Counselors might advise patients to make a diet change, or suggest HIV patients avoid certain over-the-counter medications that could make the symptoms worse. They also help clients simplify their medication regimens by educating them on less complicated therapies. But while the staff will educate clients and make suggestions, they are careful not to overstep clinical boundaries when making these suggestions, Gaulin adds.
"We taught people how to advocate for themselves and told them, It’s OK to tell your doctor if you can’t take pills five times a day,’" he says.
Each Tuesday, the Boston Living Center has a drop-in time for HIV patients. They receive a free meal and can learn more about their medications and meet with their peer counselors.
Gaulin says the peer advocate program has been an effective and inexpensive technique for increasing medication adherence. The only major concerns have been confidentiality issues and interference with providers.
"We did a lot of education about boundary issues and role clarification, and when you think about it, if you have 10 people who are not health care providers and who are not familiar with those boundaries, you can have problems," Gaulin says.

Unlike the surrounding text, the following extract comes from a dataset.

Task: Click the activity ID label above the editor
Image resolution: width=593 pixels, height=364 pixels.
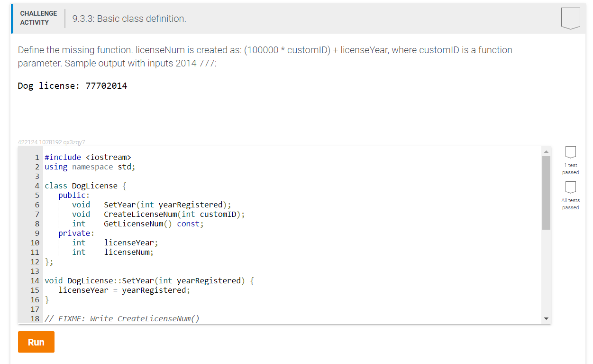Action: tap(51, 142)
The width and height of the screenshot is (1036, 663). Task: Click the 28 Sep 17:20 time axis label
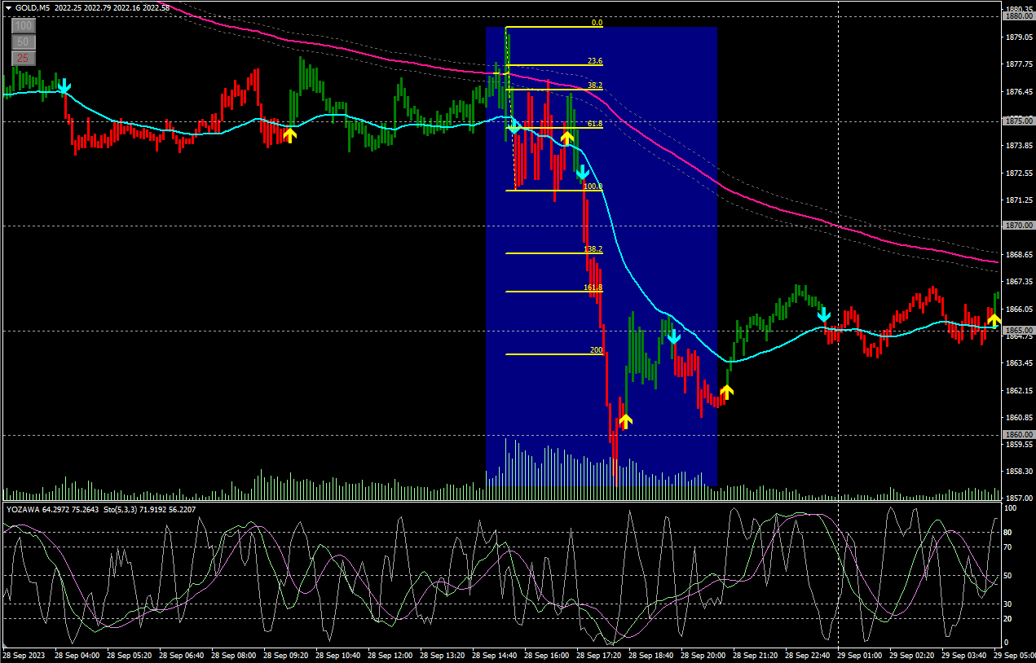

The center taught advocates about confidentiality, communication skills, role clarification, and verbal harm reduction, which means being aware of what they’re saying and how certain words can sound more judgmental than others. For example, instead of telling a client, "You failed on your meds," the advocate could say, "Your meds failed you."
Advocates spent one eight-hour day receiving education before they began to work and received refresher educational training at three months and at six months, Gaulin says. Plus, advocates met once a week for supervision with a nurse practitioner and hammered out strategies for working with particularly difficult clients.
CRI’s study of the adherence initiative provided state officials with a clear picture of what kind of barriers and social issues prevent people from being compliant with their HIV medications. "We found a great variety of different things get in the way of people taking medications," Marston says.
The CRI survey revealed that the No. 1 reason people didn’t take their medications was because they simply forgot. An HIV patient might have trouble remembering the evening dose because he or she goes out a lot at night and forgets to take the medications along, Marston explains. (See story on barriers to medication adherence, p. 19.)
Other causes are more complex. For example, an HIV patient might be on a drug that causes diarrhea. But if he or she has a daytime counter job that lacks access to a bathroom during the shift, the person might well avoid taking the drug.
"So we’ve tried to work with HIV-infected people to build trust and honesty with providers so they can tell their doctor about their situation and whether they are able to take different drugs that have the potential to have side-effect problems," Marston says. "This requires early training and teaching prior to the patients experiencing side effects."